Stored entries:
..........
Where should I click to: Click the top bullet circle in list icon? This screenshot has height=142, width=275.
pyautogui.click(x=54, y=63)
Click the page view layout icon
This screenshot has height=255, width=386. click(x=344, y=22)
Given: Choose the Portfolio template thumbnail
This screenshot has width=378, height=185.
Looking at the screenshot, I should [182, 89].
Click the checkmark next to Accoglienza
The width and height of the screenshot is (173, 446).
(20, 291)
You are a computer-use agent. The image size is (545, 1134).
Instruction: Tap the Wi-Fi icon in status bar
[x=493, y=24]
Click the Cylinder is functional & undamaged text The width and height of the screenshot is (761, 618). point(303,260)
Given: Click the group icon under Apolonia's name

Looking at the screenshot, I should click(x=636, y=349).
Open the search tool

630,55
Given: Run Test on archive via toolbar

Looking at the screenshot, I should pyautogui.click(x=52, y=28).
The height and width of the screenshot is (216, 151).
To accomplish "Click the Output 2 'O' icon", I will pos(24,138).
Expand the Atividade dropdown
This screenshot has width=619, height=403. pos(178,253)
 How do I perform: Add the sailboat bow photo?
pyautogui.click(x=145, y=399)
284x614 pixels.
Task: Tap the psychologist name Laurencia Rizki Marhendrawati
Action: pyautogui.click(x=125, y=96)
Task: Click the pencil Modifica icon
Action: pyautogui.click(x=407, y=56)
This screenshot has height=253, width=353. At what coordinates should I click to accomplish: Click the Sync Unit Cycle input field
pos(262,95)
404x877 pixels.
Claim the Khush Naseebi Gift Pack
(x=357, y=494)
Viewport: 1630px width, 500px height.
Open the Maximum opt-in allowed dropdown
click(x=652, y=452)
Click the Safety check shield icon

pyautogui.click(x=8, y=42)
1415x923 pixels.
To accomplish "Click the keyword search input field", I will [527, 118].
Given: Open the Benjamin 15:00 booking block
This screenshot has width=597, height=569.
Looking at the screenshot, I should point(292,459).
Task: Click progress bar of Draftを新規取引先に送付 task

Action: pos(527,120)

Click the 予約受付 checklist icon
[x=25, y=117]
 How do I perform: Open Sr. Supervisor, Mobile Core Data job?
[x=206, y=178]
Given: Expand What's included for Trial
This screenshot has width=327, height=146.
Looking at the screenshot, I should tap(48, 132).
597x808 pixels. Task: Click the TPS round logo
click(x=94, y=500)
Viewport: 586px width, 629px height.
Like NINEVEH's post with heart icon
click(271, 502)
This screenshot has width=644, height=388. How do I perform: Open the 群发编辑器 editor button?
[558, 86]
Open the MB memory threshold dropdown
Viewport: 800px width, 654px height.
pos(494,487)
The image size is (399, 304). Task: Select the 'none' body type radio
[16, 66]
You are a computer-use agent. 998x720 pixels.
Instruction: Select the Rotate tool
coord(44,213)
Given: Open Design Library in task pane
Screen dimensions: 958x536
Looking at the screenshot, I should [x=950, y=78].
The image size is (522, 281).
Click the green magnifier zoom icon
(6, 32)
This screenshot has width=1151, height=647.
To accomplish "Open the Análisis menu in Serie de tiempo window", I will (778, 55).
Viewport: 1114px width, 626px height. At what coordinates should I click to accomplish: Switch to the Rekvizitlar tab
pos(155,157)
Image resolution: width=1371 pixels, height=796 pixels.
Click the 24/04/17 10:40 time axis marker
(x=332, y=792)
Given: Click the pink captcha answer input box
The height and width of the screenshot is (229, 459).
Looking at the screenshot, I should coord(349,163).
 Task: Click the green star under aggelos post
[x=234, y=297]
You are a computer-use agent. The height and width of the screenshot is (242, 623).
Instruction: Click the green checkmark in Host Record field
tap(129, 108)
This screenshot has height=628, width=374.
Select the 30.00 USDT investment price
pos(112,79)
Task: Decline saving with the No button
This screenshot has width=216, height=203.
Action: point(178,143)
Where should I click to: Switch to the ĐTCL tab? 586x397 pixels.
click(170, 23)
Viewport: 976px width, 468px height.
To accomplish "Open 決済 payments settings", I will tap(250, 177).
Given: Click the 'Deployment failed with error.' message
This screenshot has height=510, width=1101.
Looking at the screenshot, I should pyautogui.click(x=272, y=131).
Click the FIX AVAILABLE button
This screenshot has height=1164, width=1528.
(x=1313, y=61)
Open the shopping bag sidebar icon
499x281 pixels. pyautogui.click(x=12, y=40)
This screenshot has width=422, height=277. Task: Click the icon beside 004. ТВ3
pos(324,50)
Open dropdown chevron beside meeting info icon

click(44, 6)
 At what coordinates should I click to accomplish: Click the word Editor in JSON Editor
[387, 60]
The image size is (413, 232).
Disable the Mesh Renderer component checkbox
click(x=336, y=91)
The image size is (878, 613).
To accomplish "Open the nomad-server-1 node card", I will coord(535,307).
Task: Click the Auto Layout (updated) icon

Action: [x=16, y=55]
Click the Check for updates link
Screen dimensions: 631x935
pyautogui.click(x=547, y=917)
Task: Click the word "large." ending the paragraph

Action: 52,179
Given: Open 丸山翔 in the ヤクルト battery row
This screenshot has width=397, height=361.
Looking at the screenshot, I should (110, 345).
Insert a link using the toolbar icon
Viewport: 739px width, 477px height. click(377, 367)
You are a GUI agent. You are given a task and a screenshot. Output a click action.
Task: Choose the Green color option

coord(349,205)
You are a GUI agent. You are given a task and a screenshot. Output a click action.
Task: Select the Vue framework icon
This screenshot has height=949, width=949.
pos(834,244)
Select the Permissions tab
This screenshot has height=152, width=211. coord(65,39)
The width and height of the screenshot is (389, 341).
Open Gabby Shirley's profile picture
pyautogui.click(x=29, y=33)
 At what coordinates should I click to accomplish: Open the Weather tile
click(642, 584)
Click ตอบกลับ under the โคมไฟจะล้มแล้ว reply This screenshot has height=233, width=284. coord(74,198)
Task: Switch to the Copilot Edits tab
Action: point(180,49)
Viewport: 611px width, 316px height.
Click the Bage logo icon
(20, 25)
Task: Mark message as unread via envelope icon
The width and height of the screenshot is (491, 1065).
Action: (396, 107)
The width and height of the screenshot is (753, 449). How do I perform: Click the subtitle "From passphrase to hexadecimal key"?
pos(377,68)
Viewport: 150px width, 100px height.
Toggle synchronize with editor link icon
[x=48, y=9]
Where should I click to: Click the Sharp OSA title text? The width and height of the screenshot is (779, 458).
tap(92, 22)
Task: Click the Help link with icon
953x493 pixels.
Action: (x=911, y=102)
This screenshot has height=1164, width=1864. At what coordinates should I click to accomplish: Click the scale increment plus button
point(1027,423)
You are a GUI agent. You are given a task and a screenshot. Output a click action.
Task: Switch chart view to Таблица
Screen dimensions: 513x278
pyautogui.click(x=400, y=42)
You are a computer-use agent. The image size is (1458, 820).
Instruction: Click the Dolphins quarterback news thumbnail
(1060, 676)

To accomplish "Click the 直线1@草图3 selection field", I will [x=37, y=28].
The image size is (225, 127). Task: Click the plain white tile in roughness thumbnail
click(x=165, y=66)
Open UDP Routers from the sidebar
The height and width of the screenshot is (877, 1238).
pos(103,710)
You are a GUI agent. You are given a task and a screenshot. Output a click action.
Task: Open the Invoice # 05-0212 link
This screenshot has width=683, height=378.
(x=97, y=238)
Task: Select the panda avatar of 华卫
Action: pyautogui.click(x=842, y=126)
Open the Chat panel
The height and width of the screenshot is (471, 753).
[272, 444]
..........
** Exercise directions **
Set down the entries above once more, verbatim.

** Output **
Where should I click to: Click the top bullet circle in list icon? This screenshot has height=142, width=275.
pyautogui.click(x=54, y=63)
Click the page view layout icon
This screenshot has height=255, width=386. click(x=344, y=22)
Given: Choose the Portfolio template thumbnail
This screenshot has width=378, height=185.
Looking at the screenshot, I should [182, 89].
Click the checkmark next to Accoglienza
The width and height of the screenshot is (173, 446).
(20, 291)
You are a computer-use agent. The image size is (545, 1134).
Instruction: Tap the Wi-Fi icon in status bar
[x=493, y=24]
Click the Cylinder is functional & undamaged text The width and height of the screenshot is (761, 618). point(303,260)
Given: Click the group icon under Apolonia's name

Looking at the screenshot, I should click(x=636, y=349).
Open the search tool

630,55
Given: Run Test on archive via toolbar

Looking at the screenshot, I should pyautogui.click(x=52, y=28).
The height and width of the screenshot is (216, 151).
To accomplish "Click the Output 2 'O' icon", I will pos(24,138).
Expand the Atividade dropdown
This screenshot has width=619, height=403. pos(178,253)
 How do I perform: Add the sailboat bow photo?
pyautogui.click(x=145, y=399)
284x614 pixels.
Task: Tap the psychologist name Laurencia Rizki Marhendrawati
Action: pyautogui.click(x=125, y=96)
Task: Click the pencil Modifica icon
Action: pyautogui.click(x=407, y=56)
This screenshot has height=253, width=353. At what coordinates should I click to accomplish: Click the Sync Unit Cycle input field
pos(262,95)
404x877 pixels.
Claim the Khush Naseebi Gift Pack
(x=357, y=494)
Viewport: 1630px width, 500px height.
Open the Maximum opt-in allowed dropdown
click(x=652, y=452)
Click the Safety check shield icon

pyautogui.click(x=8, y=42)
1415x923 pixels.
To accomplish "Click the keyword search input field", I will [527, 118].
Given: Open the Benjamin 15:00 booking block
This screenshot has width=597, height=569.
Looking at the screenshot, I should point(292,459).
Task: Click progress bar of Draftを新規取引先に送付 task

Action: pos(527,120)

Click the 予約受付 checklist icon
[x=25, y=117]
 How do I perform: Open Sr. Supervisor, Mobile Core Data job?
[x=206, y=178]
Given: Expand What's included for Trial
This screenshot has width=327, height=146.
Looking at the screenshot, I should tap(48, 132).
597x808 pixels. Task: Click the TPS round logo
click(x=94, y=500)
Viewport: 586px width, 629px height.
Like NINEVEH's post with heart icon
click(271, 502)
This screenshot has width=644, height=388. How do I perform: Open the 群发编辑器 editor button?
[558, 86]
Open the MB memory threshold dropdown
Viewport: 800px width, 654px height.
pos(494,487)
The image size is (399, 304). Task: Select the 'none' body type radio
[16, 66]
You are a computer-use agent. 998x720 pixels.
Instruction: Select the Rotate tool
coord(44,213)
Given: Open Design Library in task pane
Screen dimensions: 958x536
Looking at the screenshot, I should [x=950, y=78].
The image size is (522, 281).
Click the green magnifier zoom icon
(6, 32)
This screenshot has width=1151, height=647.
To accomplish "Open the Análisis menu in Serie de tiempo window", I will (778, 55).
Viewport: 1114px width, 626px height. At what coordinates should I click to accomplish: Switch to the Rekvizitlar tab
pos(155,157)
Image resolution: width=1371 pixels, height=796 pixels.
Click the 24/04/17 10:40 time axis marker
(x=332, y=792)
Given: Click the pink captcha answer input box
The height and width of the screenshot is (229, 459).
Looking at the screenshot, I should coord(349,163).
 Task: Click the green star under aggelos post
[x=234, y=297]
You are a computer-use agent. The height and width of the screenshot is (242, 623).
Instruction: Click the green checkmark in Host Record field
tap(129, 108)
This screenshot has height=628, width=374.
Select the 30.00 USDT investment price
pos(112,79)
Task: Decline saving with the No button
This screenshot has width=216, height=203.
Action: point(178,143)
Where should I click to: Switch to the ĐTCL tab? 586x397 pixels.
click(170, 23)
Viewport: 976px width, 468px height.
To accomplish "Open 決済 payments settings", I will tap(250, 177).
Given: Click the 'Deployment failed with error.' message
This screenshot has height=510, width=1101.
Looking at the screenshot, I should pyautogui.click(x=272, y=131).
Click the FIX AVAILABLE button
This screenshot has height=1164, width=1528.
(x=1313, y=61)
Open the shopping bag sidebar icon
499x281 pixels. pyautogui.click(x=12, y=40)
This screenshot has width=422, height=277. Task: Click the icon beside 004. ТВ3
pos(324,50)
Open dropdown chevron beside meeting info icon

click(44, 6)
 At what coordinates should I click to accomplish: Click the word Editor in JSON Editor
[387, 60]
The image size is (413, 232).
Disable the Mesh Renderer component checkbox
click(x=336, y=91)
The image size is (878, 613).
To accomplish "Open the nomad-server-1 node card", I will coord(535,307).
Task: Click the Auto Layout (updated) icon

Action: [x=16, y=55]
Click the Check for updates link
Screen dimensions: 631x935
pyautogui.click(x=547, y=917)
Task: Click the word "large." ending the paragraph

Action: 52,179
Given: Open 丸山翔 in the ヤクルト battery row
This screenshot has width=397, height=361.
Looking at the screenshot, I should (110, 345).
Insert a link using the toolbar icon
Viewport: 739px width, 477px height. click(377, 367)
You are a GUI agent. You are given a task and a screenshot. Output a click action.
Task: Choose the Green color option

coord(349,205)
You are a GUI agent. You are given a task and a screenshot. Output a click action.
Task: Select the Vue framework icon
This screenshot has height=949, width=949.
pos(834,244)
Select the Permissions tab
This screenshot has height=152, width=211. coord(65,39)
The width and height of the screenshot is (389, 341).
Open Gabby Shirley's profile picture
pyautogui.click(x=29, y=33)
 At what coordinates should I click to accomplish: Open the Weather tile
click(642, 584)
Click ตอบกลับ under the โคมไฟจะล้มแล้ว reply This screenshot has height=233, width=284. coord(74,198)
Task: Switch to the Copilot Edits tab
Action: point(180,49)
Viewport: 611px width, 316px height.
Click the Bage logo icon
(20, 25)
Task: Mark message as unread via envelope icon
The width and height of the screenshot is (491, 1065).
Action: (396, 107)
The width and height of the screenshot is (753, 449). How do I perform: Click the subtitle "From passphrase to hexadecimal key"?
pos(377,68)
Viewport: 150px width, 100px height.
Toggle synchronize with editor link icon
[x=48, y=9]
Where should I click to: Click the Sharp OSA title text? The width and height of the screenshot is (779, 458).
tap(92, 22)
Task: Click the Help link with icon
953x493 pixels.
Action: (x=911, y=102)
This screenshot has height=1164, width=1864. At what coordinates should I click to accomplish: Click the scale increment plus button
point(1027,423)
You are a GUI agent. You are given a task and a screenshot. Output a click action.
Task: Switch chart view to Таблица
Screen dimensions: 513x278
pyautogui.click(x=400, y=42)
You are a computer-use agent. The image size is (1458, 820).
Instruction: Click the Dolphins quarterback news thumbnail
(1060, 676)

To accomplish "Click the 直线1@草图3 selection field", I will [x=37, y=28].
The image size is (225, 127). Task: Click the plain white tile in roughness thumbnail
click(x=165, y=66)
Open UDP Routers from the sidebar
The height and width of the screenshot is (877, 1238).
pos(103,710)
You are a GUI agent. You are given a task and a screenshot. Output a click action.
Task: Open the Invoice # 05-0212 link
This screenshot has width=683, height=378.
(x=97, y=238)
Task: Select the panda avatar of 华卫
Action: pyautogui.click(x=842, y=126)
Open the Chat panel
The height and width of the screenshot is (471, 753).
[272, 444]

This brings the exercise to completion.